→ Action item
Nothing in the records may be dropped. Retype them all exactly.

════════════════

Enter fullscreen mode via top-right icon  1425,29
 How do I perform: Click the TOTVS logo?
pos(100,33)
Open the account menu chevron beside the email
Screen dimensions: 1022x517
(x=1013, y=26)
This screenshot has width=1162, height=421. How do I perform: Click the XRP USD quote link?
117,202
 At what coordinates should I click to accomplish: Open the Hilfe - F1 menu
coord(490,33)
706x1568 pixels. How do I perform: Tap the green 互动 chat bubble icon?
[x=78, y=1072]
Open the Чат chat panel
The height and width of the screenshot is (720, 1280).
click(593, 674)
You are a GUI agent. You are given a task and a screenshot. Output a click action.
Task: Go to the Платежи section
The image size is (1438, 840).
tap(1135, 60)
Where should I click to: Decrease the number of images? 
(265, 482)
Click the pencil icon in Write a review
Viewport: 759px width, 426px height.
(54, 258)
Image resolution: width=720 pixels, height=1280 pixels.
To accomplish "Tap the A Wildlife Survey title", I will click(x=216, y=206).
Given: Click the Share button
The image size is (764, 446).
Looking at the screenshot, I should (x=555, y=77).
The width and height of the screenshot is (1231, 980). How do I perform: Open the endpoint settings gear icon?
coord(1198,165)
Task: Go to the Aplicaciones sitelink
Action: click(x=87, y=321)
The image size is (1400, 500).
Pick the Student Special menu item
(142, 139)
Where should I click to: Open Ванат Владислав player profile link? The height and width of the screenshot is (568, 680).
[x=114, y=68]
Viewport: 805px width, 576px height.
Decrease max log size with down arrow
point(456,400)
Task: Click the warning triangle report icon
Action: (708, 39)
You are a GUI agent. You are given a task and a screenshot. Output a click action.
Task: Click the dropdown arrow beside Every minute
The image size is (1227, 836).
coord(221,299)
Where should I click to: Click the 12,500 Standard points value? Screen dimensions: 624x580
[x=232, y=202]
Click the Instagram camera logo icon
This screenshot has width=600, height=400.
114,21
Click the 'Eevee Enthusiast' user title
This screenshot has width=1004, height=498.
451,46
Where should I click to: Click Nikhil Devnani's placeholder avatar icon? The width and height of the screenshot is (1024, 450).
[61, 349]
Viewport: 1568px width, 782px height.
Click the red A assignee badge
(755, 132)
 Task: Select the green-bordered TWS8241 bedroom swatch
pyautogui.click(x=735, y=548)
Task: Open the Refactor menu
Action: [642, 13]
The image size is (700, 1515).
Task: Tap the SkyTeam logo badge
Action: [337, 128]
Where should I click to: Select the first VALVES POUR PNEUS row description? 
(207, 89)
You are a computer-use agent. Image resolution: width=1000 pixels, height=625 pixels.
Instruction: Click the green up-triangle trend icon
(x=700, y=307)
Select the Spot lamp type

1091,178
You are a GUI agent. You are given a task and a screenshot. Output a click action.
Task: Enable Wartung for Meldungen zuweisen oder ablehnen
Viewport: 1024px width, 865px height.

════════════════

→ Result
Enter fullscreen mode via top-right icon  1425,29
 How do I perform: Click the TOTVS logo?
pos(100,33)
Open the account menu chevron beside the email
Screen dimensions: 1022x517
(x=1013, y=26)
This screenshot has width=1162, height=421. How do I perform: Click the XRP USD quote link?
117,202
 At what coordinates should I click to accomplish: Open the Hilfe - F1 menu
coord(490,33)
706x1568 pixels. How do I perform: Tap the green 互动 chat bubble icon?
[x=78, y=1072]
Open the Чат chat panel
The height and width of the screenshot is (720, 1280).
click(593, 674)
You are a GUI agent. You are given a task and a screenshot. Output a click action.
Task: Go to the Платежи section
The image size is (1438, 840).
tap(1135, 60)
Where should I click to: Decrease the number of images? 
(265, 482)
Click the pencil icon in Write a review
Viewport: 759px width, 426px height.
(54, 258)
Image resolution: width=720 pixels, height=1280 pixels.
To accomplish "Tap the A Wildlife Survey title", I will click(x=216, y=206).
Given: Click the Share button
The image size is (764, 446).
Looking at the screenshot, I should (x=555, y=77).
The width and height of the screenshot is (1231, 980). How do I perform: Open the endpoint settings gear icon?
coord(1198,165)
Task: Go to the Aplicaciones sitelink
Action: click(x=87, y=321)
The image size is (1400, 500).
Pick the Student Special menu item
(142, 139)
Where should I click to: Open Ванат Владислав player profile link? The height and width of the screenshot is (568, 680).
[x=114, y=68]
Viewport: 805px width, 576px height.
Decrease max log size with down arrow
point(456,400)
Task: Click the warning triangle report icon
Action: (708, 39)
You are a GUI agent. You are given a task and a screenshot. Output a click action.
Task: Click the dropdown arrow beside Every minute
The image size is (1227, 836).
coord(221,299)
Where should I click to: Click the 12,500 Standard points value? Screen dimensions: 624x580
[x=232, y=202]
Click the Instagram camera logo icon
This screenshot has width=600, height=400.
114,21
Click the 'Eevee Enthusiast' user title
This screenshot has width=1004, height=498.
451,46
Where should I click to: Click Nikhil Devnani's placeholder avatar icon? The width and height of the screenshot is (1024, 450).
[61, 349]
Viewport: 1568px width, 782px height.
Click the red A assignee badge
(755, 132)
 Task: Select the green-bordered TWS8241 bedroom swatch
pyautogui.click(x=735, y=548)
Task: Open the Refactor menu
Action: [642, 13]
The image size is (700, 1515).
Task: Tap the SkyTeam logo badge
Action: [337, 128]
Where should I click to: Select the first VALVES POUR PNEUS row description? 
(207, 89)
You are a computer-use agent. Image resolution: width=1000 pixels, height=625 pixels.
Instruction: Click the green up-triangle trend icon
(x=700, y=307)
Select the Spot lamp type

1091,178
You are a GUI agent. You are given a task and a screenshot. Output a click action.
Task: Enable Wartung for Meldungen zuweisen oder ablehnen
Viewport: 1024px width, 865px height.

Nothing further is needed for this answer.